- DOCUMENT PASSAGE -
================
Thanks to the guys at Electromedia, these problems have been solved. The turn-on problem was related to a weak battery. I got a new lead-acid battery (like the yellow top) and haven't had trouble since. He said my other problems seemed power-related and the battery should help.

The problem of one side going out was related to the Honda OEM amplifier. If the amplifier doesn't sense the resistance of a speaker, it turns off the channel. This is why the speaker-level turn-on the bit Ten didn't work as well. If the amp didn't see a load, it assumed there was no speaker, so it didn't turn anything on. The Audison rep installed resistors in-line with the high-level outs and it solved this issue.

Also, as reps like to do, he told me about the Audison Voce 5.1K. I previously thought I was done spending on this system, but I'm sold on it now. (1000x1 class D + 130x2 AB + 75x2 AB with A-bias)


----------



## TheDoc46 (Feb 15, 2012)
================
[Part of a data file]
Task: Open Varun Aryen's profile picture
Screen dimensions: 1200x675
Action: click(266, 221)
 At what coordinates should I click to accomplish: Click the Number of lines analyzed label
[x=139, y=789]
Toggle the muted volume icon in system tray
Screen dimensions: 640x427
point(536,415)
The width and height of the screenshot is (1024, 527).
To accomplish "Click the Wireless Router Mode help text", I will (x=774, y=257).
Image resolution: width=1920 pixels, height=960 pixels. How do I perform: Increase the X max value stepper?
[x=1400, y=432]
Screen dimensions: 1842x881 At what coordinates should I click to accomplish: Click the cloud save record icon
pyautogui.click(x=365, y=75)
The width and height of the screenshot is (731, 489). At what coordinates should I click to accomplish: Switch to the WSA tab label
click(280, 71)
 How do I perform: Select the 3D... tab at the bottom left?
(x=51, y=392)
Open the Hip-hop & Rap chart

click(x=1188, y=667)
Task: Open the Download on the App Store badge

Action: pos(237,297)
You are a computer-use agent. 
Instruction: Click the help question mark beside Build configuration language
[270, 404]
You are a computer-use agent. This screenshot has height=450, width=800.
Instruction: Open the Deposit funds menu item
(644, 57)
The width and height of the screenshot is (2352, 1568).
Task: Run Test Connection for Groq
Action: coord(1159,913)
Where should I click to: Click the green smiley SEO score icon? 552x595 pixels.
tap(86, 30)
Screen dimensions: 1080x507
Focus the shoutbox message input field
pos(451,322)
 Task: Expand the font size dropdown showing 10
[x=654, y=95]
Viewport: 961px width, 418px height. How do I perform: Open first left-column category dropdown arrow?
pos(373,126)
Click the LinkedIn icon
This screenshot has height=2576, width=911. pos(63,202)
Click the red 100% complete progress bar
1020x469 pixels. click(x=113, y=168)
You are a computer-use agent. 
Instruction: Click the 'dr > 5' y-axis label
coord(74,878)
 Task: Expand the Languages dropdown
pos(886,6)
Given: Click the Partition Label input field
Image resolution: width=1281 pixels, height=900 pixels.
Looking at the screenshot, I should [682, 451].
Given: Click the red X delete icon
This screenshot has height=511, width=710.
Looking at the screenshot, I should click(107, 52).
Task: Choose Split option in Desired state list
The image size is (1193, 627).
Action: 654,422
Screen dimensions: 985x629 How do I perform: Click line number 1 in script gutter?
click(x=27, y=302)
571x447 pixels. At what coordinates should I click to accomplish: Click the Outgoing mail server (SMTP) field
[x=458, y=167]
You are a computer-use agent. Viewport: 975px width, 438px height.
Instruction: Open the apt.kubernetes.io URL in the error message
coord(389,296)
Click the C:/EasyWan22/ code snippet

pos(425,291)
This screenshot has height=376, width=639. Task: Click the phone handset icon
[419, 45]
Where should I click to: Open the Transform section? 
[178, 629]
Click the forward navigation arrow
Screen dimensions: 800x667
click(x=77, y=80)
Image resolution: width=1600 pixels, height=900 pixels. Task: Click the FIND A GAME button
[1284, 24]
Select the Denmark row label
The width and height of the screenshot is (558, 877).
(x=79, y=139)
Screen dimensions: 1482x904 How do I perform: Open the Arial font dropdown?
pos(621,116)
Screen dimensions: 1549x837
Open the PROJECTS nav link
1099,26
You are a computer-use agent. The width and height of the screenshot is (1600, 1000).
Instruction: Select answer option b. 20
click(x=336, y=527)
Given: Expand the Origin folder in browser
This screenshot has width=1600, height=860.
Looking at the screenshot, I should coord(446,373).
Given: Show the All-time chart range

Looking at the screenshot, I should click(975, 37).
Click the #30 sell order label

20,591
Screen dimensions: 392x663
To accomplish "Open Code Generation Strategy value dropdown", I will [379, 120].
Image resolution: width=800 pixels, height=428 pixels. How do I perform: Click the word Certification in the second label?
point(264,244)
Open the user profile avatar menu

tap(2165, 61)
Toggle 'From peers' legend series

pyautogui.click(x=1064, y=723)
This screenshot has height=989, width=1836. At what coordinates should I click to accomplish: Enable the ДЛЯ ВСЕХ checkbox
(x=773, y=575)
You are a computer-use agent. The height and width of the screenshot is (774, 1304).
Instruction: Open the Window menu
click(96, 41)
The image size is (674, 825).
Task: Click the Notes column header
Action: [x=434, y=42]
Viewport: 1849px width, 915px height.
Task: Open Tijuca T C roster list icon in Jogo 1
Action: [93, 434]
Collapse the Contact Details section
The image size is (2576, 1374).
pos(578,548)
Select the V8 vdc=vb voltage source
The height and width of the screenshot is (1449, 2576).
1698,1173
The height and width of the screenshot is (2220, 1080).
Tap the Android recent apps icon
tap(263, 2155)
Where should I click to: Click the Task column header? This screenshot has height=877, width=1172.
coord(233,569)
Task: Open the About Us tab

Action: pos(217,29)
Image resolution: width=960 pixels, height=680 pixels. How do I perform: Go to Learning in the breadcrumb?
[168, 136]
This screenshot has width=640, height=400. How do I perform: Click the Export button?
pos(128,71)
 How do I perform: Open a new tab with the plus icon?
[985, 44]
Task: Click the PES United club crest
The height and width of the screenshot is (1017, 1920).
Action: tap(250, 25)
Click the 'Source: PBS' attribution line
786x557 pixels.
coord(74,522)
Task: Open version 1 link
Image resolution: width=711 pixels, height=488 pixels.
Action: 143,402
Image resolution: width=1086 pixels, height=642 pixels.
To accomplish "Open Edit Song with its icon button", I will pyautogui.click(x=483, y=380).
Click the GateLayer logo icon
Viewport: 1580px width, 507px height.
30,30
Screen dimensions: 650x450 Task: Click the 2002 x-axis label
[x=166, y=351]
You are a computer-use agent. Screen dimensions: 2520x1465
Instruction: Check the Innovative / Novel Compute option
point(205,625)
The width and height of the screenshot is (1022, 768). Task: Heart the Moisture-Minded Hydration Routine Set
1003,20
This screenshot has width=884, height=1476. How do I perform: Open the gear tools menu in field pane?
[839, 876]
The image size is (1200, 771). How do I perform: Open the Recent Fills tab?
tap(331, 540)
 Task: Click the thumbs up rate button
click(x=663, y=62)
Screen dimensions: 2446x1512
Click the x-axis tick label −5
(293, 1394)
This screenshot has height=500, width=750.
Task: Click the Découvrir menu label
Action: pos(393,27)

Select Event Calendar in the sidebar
================
- PROBLEM SET -
• 1. In the forum post, what did the Audison rep install to fix the problem of one side going out?
• 2. Please pull out every line of the listing that contains the word "agent", treating uppercase and lowercase as different.

- ANSWERS TO THE EXERCISES -
• 1. Resistors in-line with the high-level outs.

• 2.
You are a computer-use agent. 
You are a computer-use agent. This screenshot has height=450, width=800.
You are a computer-use agent. 
You are a computer-use agent. Viewport: 975px width, 438px height.
You are a computer-use agent. The width and height of the screenshot is (1600, 1000).
You are a computer-use agent. The height and width of the screenshot is (774, 1304).
You are a computer-use agent. Screen dimensions: 2520x1465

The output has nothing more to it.